15-minute peak demand management
For: MGS, LGS, and IND customers
MGS ($10.75/kW) and LGS ($16.75/kW) bill the highest 15-minute interval each month. Staggering equipment starts, demand-limiting controls, and battery or thermal storage flatten the peak. LGS customers should also right-size contract demand, since billing demand never falls below it or 500 kW.
Power factor correction
For: Demand-metered customers with motor-heavy loads
All demand schedules charge $0.32/rkVA on the maximum 15-minute reactive demand. Facilities with large induction motor loads can install capacitor banks to push power factor toward unity, eliminating most of the reactive charge and freeing transformer capacity.
Gas transportation service conversion
For: Large commercial/industrial gas users
Customers above 240,000 therms/year can move from bundled sales (exposed to the PGA, $0.20/therm as of Oct 2025) to Firm Delivery Service, buying commodity at market through a marketer and paying the city $0.14-$0.24/therm delivery plus $0.30/therm capacity.
PPA/PGA tracking and rate change monitoring
For: All electric and gas customers
The Council adjusts the Purchased Power Adjustment and Purchase Gas Adjustment based on actual wholesale costs (PPA moved to 0.8¢/kWh and PGA to $0.20/therm on Oct 1, 2025), and base rates change via public hearing (next adjustments effective April 1, 2026). Tracking city public notices keeps budgets and bill validation current.
To implement these strategies, you need your 15-minute interval data. Learn how to download City of Rocky Mount Utilities interval data →
Frequently Asked Questions
How do commercial customers download usage data from Rocky Mount Utilities?▾
Register at https://myutilities.rockymountnc.gov/app/login.jsp using a recent utility bill for verification. The My Account Online portal lets you view current and historical bills, review payment history, and analyze and download electricity, gas, and water usage across multiple accounts under one profile.
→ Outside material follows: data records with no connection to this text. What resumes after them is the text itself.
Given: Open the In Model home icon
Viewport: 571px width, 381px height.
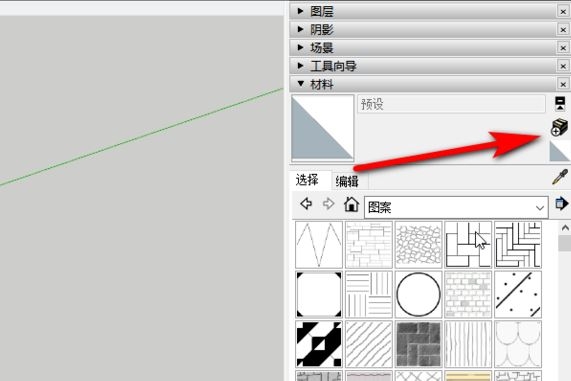Looking at the screenshot, I should point(351,204).

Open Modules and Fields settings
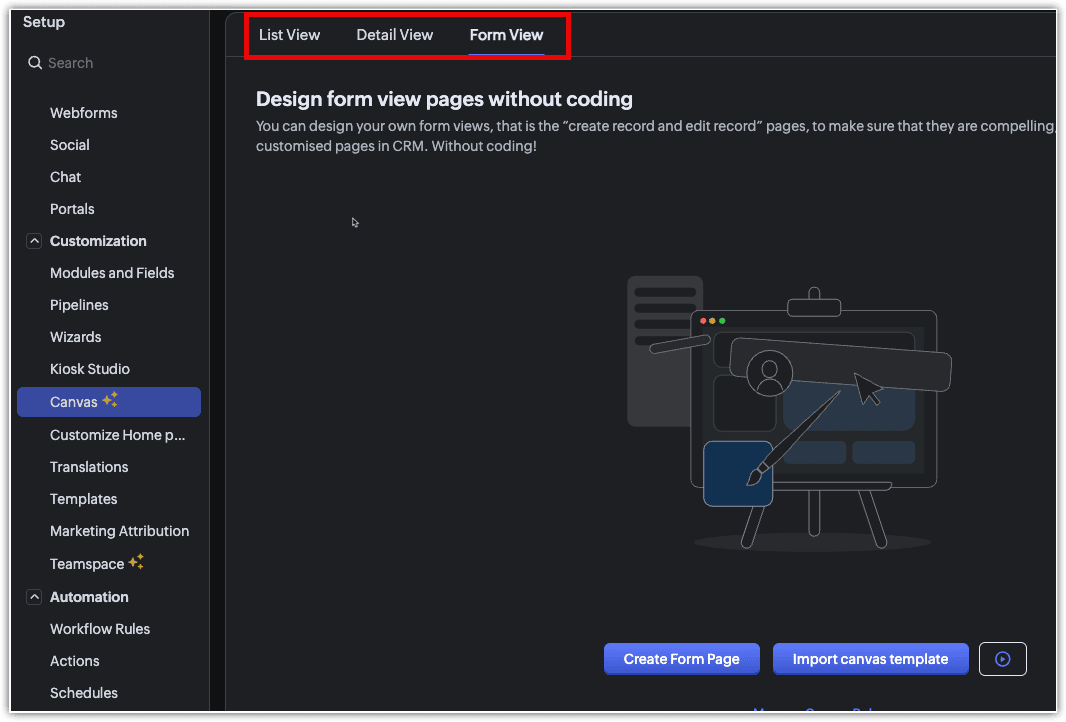coord(112,273)
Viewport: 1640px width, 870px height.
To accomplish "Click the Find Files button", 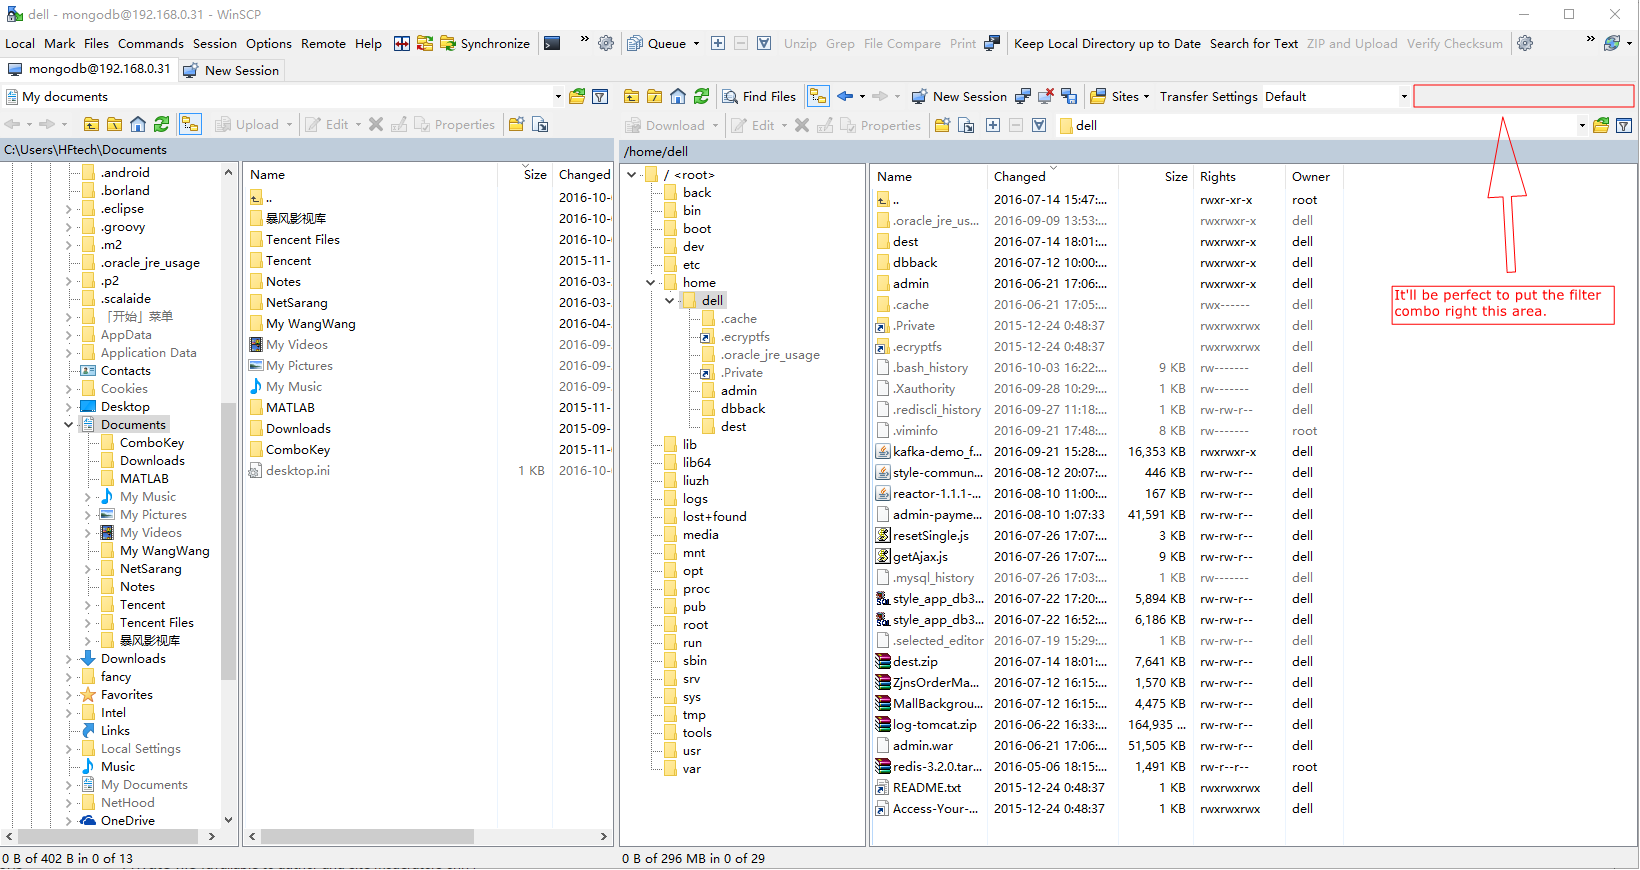I will pos(759,96).

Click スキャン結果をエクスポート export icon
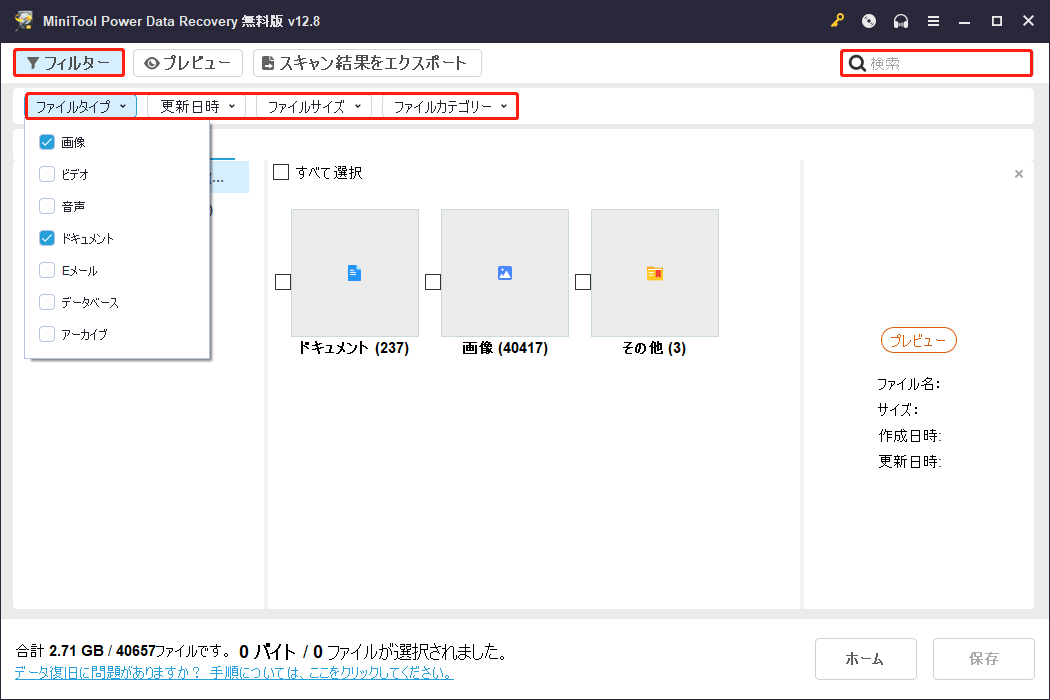tap(267, 62)
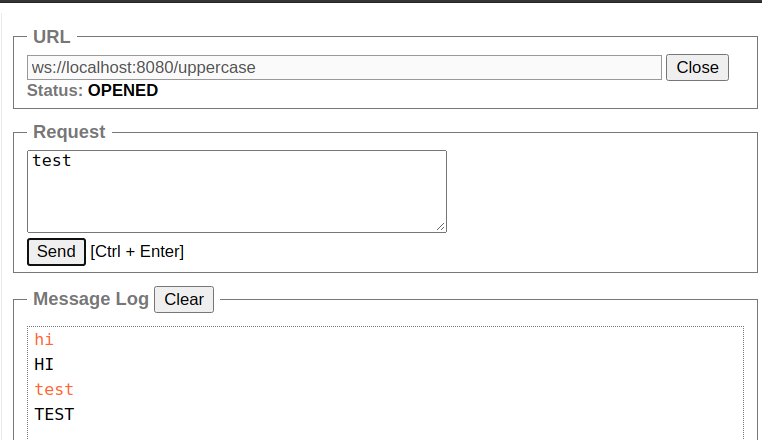Click the OPENED status value

123,91
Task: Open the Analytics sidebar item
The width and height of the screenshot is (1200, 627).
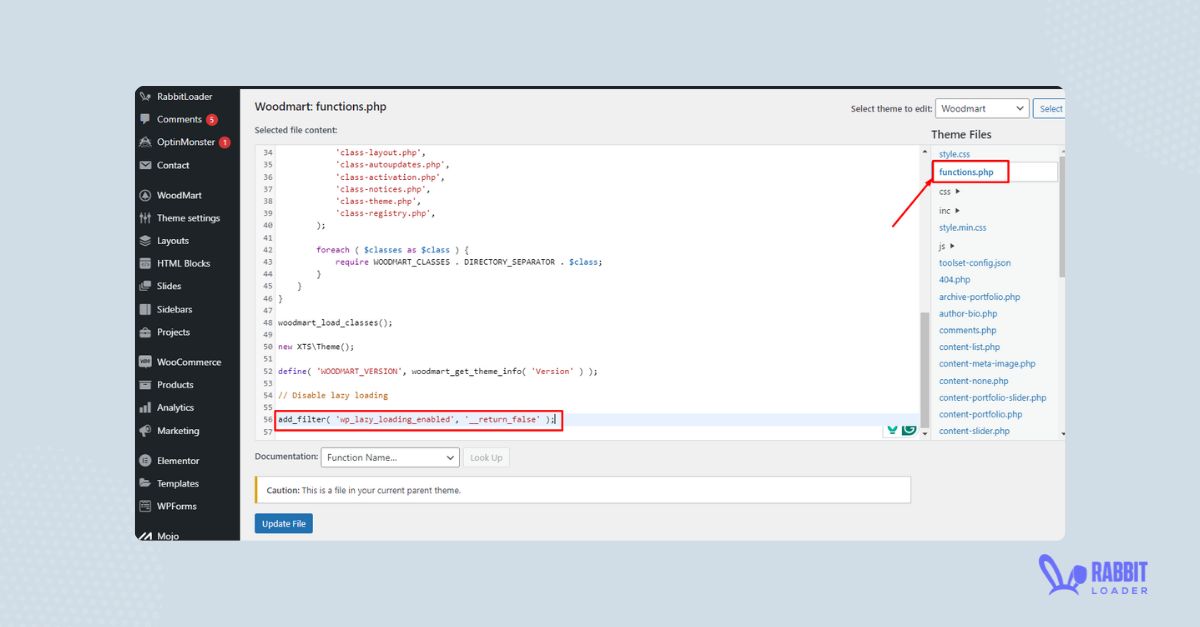Action: coord(172,407)
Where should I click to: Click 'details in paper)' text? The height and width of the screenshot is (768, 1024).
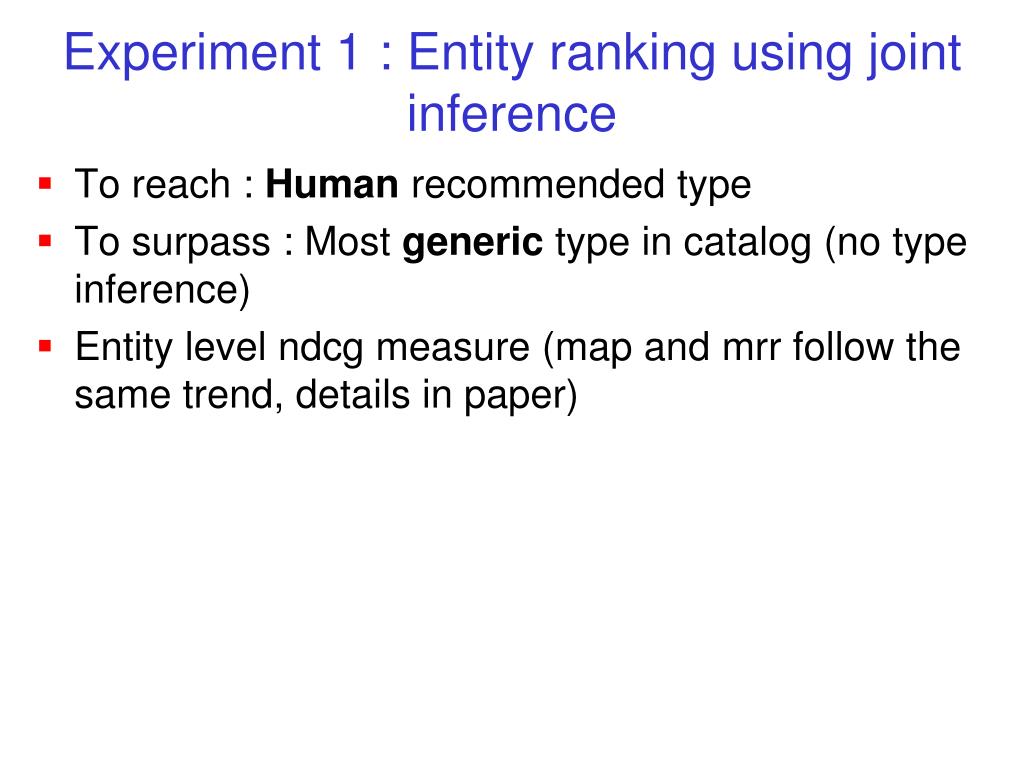coord(436,396)
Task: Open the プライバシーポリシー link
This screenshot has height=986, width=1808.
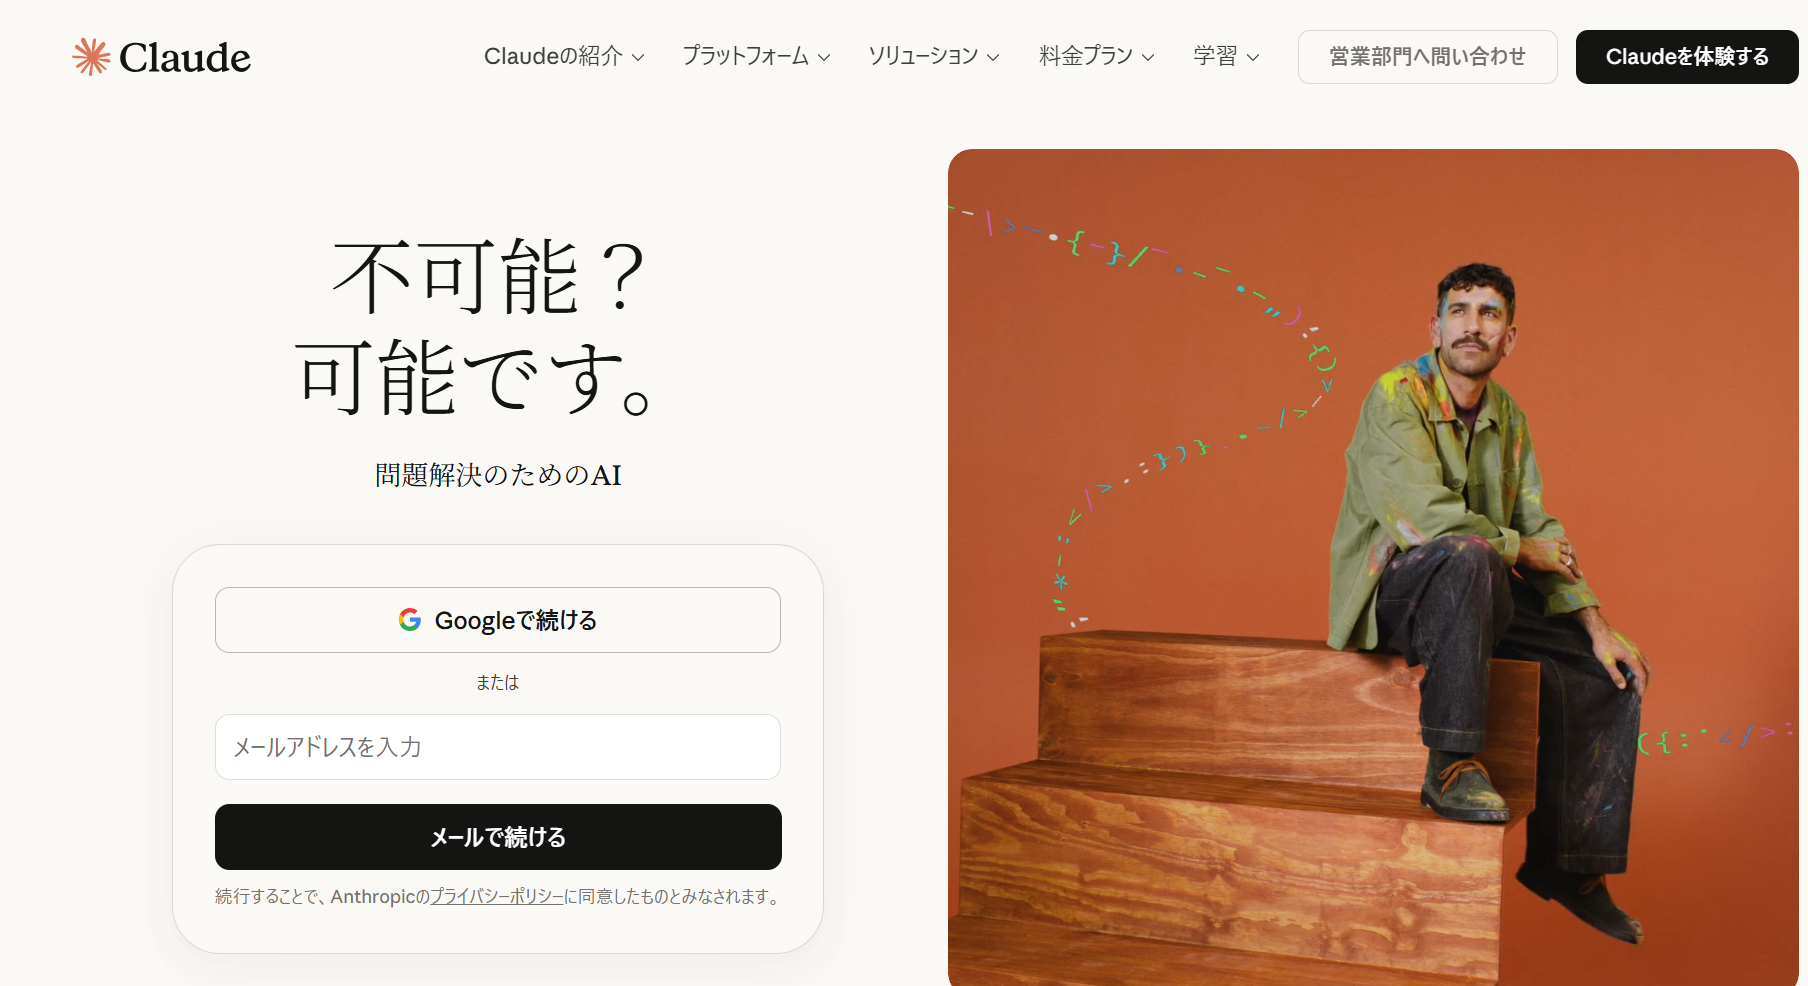Action: (497, 897)
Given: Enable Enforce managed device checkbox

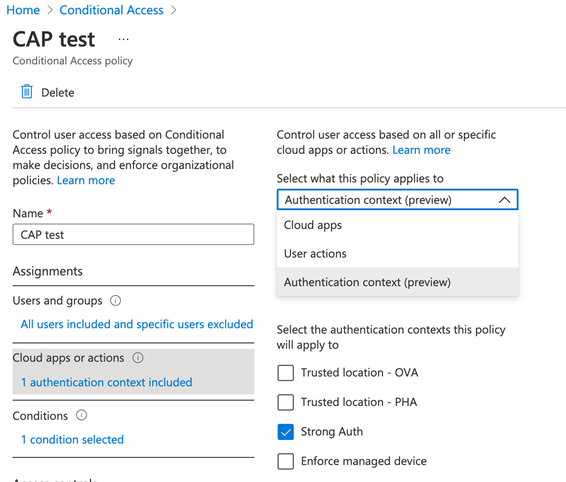Looking at the screenshot, I should [x=286, y=461].
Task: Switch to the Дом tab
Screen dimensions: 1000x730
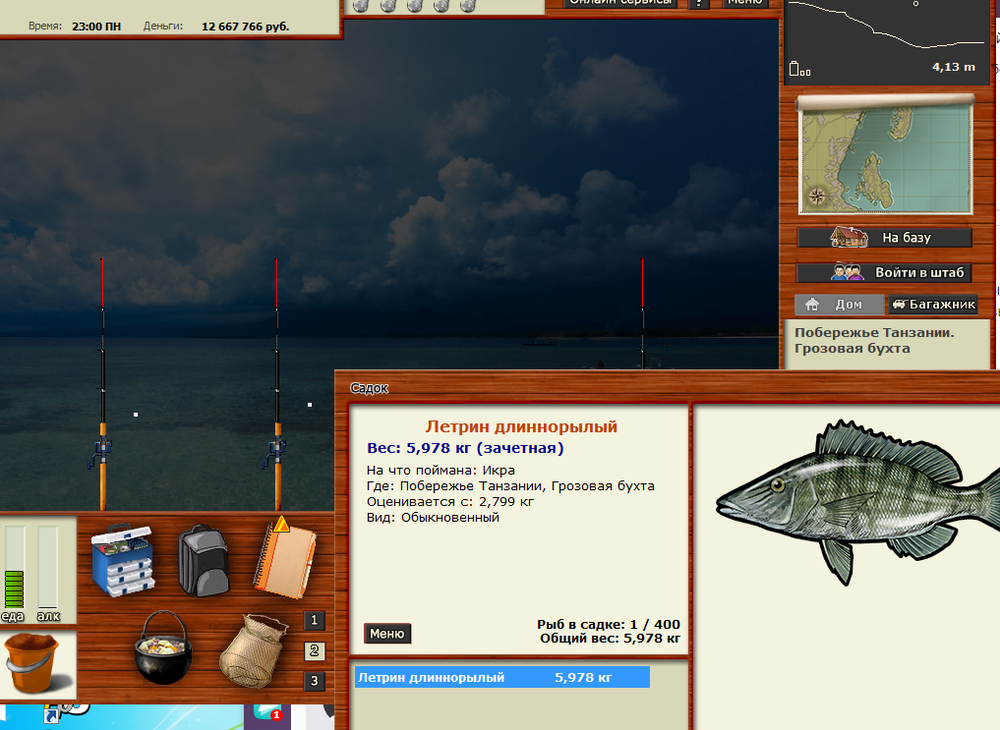Action: click(x=838, y=304)
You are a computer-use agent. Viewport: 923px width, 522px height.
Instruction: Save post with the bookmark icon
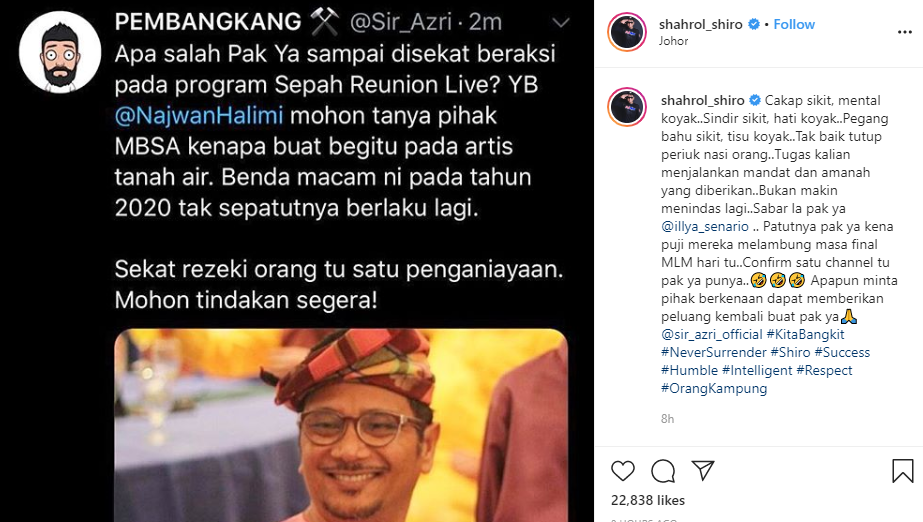coord(902,471)
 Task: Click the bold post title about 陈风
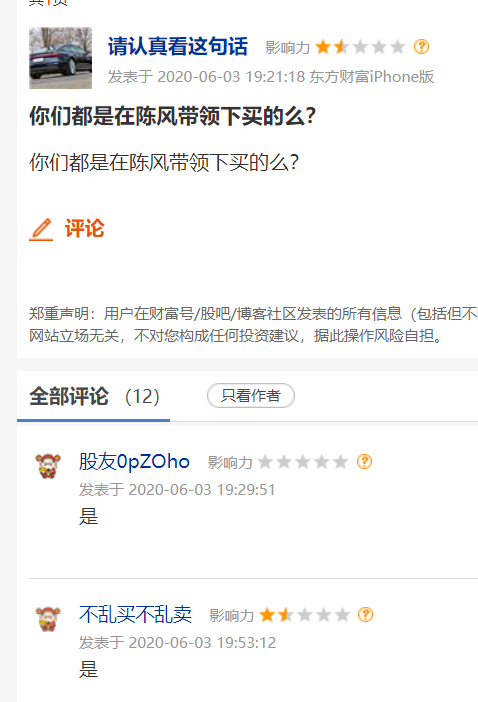point(173,116)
Specific export formats are not published — confirm in-portal or with Customer Service at 252-972-1250.
Can third parties or aggregators access Rocky Mount customer data automatically?▾
Not through the utility itself — Rocky Mount has no Share My Data portal, public API, or ESPI support. Nectar provides API access to Rocky Mount billing data — see docs.nectarclimate.com. Otherwise, third parties must obtain a signed customer data disclosure authorization and negotiate directly with the Energy Resources Department at energyspecialist@rockymountnc.gov or 252-467-4800. Typical turnaround is 5-10 business days, with delivery via email or manual export.
Is interval data available from Rocky Mount's smart meters?▾
Not in a documented way. Smart meters are deployed across the electric territory and enable remote reads and real-time monitoring, but the utility has not published interval granularity or a customer download path for raw interval data. The portal exposes usage analytics; for anything more granular, submit a request to Customer Service at 252-972-1250.
Does Rocky Mount support EDI or Green Button?▾
Neither. There is no EDI program (no 814, 820, 867, or 810 transactions, no VAN partnerships, no trading partner enrollment) and no Green Button DMD or CMD — Rocky Mount is not on the Green Button participating utilities list. Business customers use the online portal, paper invoicing, or direct arrangements with the Energy Resources Department.
How can large facilities reduce demand costs with Rocky Mount Utilities?▾
Enroll in the Beat the Peak load management program (commercial line: 252-467-4800), which credits bills for demand reduction during coincident peak intervals — worth up to $225/year. The program monitors CP-interval demand, giving enrolled facilities indirect visibility into their peak contribution even though raw interval downloads are not offered.